Through the line, una filosofía integradora

El año 1999 supuso un hito para los estrategas del marketing, ya que desde la agencia Ogilvy se trazó una línea divisoria basada en el coste que definía dos estilos, estrategias o enfoques a la hora de comunicar: Above the line (ATL) y Below the line (BTL).

En el caso de la publicidad ATL te apoyas en medios de comunicación masivos, como pueden ser la TV, radio o prensa, para hacer llegar tu mensaje a un público mínimamente segmentado, buscando una gran cobertura del mercado así como lograr una gran notoriedad de marca y el posicionamiento definido.

Como contrapunto encontramos diversos hechos:

  • Supone una gran inversión.
  • La capacidad de segmentación es reducida, aunque cada vez menos gracias a la propia segmentación de los mass media.
  • Al conseguir una cobertura tan amplia el mensaje tiene que ser más genérico y es más difícil que el público empatice con él.
  • Es muy difícil calcular el ROI de estas campañas, ya que en muchas ocasiones la compra no es inmediata.

Por otro lado, tenemos la publicidad BTL en la que a través de canales directos como el email, las redes sociales, las promociones en el punto de venta, etc. llegas a tu público objetivo de una forma más cercana, directa y, en muchas ocasiones, creativa.
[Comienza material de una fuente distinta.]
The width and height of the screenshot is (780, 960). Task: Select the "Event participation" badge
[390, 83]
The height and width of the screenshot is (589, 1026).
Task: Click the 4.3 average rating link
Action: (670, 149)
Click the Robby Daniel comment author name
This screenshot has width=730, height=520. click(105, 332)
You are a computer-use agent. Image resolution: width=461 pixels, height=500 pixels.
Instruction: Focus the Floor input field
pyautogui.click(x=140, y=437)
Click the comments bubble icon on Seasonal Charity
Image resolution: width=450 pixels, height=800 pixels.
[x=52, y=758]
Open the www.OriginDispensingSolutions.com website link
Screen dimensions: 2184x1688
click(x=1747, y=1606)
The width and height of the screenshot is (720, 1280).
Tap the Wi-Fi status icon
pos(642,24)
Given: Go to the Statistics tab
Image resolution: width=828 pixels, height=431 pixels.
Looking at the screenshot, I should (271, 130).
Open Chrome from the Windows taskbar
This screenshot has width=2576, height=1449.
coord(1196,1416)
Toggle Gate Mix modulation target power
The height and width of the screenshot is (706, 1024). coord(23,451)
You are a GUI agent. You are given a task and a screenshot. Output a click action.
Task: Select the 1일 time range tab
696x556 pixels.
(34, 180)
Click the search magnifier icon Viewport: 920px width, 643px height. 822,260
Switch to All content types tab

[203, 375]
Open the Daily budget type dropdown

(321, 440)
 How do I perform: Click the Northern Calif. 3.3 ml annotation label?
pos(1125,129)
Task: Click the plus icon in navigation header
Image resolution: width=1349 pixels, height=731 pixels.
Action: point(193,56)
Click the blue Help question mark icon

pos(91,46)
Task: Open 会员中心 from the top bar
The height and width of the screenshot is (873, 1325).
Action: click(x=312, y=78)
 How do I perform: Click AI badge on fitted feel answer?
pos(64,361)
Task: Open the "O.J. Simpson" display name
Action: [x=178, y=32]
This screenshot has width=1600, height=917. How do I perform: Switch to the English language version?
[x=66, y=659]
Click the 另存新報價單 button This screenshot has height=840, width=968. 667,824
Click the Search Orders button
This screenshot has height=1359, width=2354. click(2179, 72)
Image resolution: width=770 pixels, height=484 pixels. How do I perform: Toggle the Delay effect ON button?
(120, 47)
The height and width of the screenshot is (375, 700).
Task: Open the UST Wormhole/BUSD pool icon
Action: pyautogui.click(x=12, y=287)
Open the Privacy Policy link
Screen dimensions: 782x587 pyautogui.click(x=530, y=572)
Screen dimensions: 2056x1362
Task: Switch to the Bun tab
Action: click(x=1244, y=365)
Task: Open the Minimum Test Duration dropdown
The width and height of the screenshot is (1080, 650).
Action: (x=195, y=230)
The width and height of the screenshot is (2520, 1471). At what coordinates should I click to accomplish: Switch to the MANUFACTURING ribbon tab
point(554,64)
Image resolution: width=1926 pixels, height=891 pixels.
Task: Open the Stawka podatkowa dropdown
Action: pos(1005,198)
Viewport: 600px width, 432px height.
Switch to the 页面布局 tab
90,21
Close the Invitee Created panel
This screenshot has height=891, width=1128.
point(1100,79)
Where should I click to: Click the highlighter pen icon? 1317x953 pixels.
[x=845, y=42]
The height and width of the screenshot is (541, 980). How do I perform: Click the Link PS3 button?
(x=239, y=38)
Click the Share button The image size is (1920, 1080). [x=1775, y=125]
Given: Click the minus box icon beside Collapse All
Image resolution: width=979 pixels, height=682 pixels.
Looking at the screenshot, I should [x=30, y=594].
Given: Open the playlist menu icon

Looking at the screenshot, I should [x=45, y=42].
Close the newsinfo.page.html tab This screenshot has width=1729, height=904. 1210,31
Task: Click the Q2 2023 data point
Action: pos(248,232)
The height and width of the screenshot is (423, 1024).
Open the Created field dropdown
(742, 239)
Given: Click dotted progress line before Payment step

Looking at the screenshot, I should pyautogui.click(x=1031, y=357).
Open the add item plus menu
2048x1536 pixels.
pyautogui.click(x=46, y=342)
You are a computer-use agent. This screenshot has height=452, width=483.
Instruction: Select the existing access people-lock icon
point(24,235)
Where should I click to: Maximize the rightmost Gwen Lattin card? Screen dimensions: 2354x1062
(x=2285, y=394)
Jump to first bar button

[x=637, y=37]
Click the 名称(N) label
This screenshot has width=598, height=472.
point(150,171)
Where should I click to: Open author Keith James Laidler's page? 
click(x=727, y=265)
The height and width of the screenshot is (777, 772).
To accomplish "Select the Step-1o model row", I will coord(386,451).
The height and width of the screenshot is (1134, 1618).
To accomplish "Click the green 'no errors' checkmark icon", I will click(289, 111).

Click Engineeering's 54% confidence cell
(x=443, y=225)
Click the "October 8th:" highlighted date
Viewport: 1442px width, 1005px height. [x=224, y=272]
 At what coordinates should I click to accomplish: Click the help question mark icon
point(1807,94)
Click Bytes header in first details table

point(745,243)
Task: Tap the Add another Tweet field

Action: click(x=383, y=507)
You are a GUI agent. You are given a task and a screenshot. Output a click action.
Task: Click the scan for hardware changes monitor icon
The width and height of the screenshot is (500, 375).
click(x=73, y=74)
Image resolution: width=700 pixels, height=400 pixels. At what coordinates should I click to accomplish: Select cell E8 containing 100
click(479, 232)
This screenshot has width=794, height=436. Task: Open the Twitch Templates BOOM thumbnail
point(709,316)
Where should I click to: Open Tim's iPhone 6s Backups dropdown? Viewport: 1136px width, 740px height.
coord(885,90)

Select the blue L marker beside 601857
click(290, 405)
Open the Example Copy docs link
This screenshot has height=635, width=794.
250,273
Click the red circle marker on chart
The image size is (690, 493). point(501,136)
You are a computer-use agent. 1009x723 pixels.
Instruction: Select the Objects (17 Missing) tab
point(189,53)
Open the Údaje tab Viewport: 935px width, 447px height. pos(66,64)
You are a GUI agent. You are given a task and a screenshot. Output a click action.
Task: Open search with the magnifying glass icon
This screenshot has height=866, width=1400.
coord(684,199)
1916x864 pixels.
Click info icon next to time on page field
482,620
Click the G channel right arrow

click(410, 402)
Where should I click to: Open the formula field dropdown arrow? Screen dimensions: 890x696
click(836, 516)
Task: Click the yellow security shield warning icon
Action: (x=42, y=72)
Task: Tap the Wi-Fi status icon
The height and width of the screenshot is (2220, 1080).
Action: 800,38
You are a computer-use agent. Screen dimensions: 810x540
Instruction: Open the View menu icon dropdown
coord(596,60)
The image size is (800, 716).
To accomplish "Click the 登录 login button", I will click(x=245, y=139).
De esta forma, consigues feedback directo del consumidor, así como generar un mayor impacto y recuerdo en el usuario.

En la parte negativa destaca, sobre todos los demás, el hecho de que el alcance se ve comprometido (gracias a la viralidad de algunas acciones, este punto tiene cada vez menos peso).

Y ahora, ¿qué?

A día de hoy, ya no se trata de una opción u otra, esta línea se ha ido desdibujando con el paso del tiempo y ha dado paso a una amplia gama de grises.

Es aquí donde aparece la comunicación Through the line (a través de la línea) o Embrace the line (abrazando ambas posturas) como un elemento integrador.

En SG pensamos que ya no es tiempo de este tipo de divisiones, sino que hay que analizar cada caso en concreto, pero siempre desde un prisma integrador que permita desarrollar y comunicar un mensaje coherente independientemente del canal o la plataforma que se utilice para ello.

Solo así se consigue optimizar el esfuerzo realizado en comunicación y desarrollar una campaña sólida y contundente que logre acercar tu marca al público objetivo y construir una relación más fuerte en el tiempo.

La clave reside en integrar las distintas opciones y generar un mix coherente, y es que con una estrategia Through the line puedes aprovecharte de las ventajas de ambos enfoques, a la vez que salvas las desventajas que conllevan.